What you will do. Reproduce the items word for word, starting at the line that contains "The image size" and ending at the line that contains "calendar-icon is located".
##### Record set
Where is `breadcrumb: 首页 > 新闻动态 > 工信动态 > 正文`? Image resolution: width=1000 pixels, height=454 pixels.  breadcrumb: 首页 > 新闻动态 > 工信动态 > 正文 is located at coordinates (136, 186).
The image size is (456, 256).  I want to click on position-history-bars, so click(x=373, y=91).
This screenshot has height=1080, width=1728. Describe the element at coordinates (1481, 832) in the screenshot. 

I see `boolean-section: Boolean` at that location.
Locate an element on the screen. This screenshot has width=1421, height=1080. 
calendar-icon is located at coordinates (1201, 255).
##########
##### Record set
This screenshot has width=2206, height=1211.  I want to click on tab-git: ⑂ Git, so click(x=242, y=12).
##########
Solved problem.
The image size is (456, 256).  I want to click on position-history-bars, so click(x=373, y=91).
This screenshot has height=1080, width=1728. Describe the element at coordinates (1481, 832) in the screenshot. 

I see `boolean-section: Boolean` at that location.
Locate an element on the screen. This screenshot has width=1421, height=1080. 
calendar-icon is located at coordinates (1201, 255).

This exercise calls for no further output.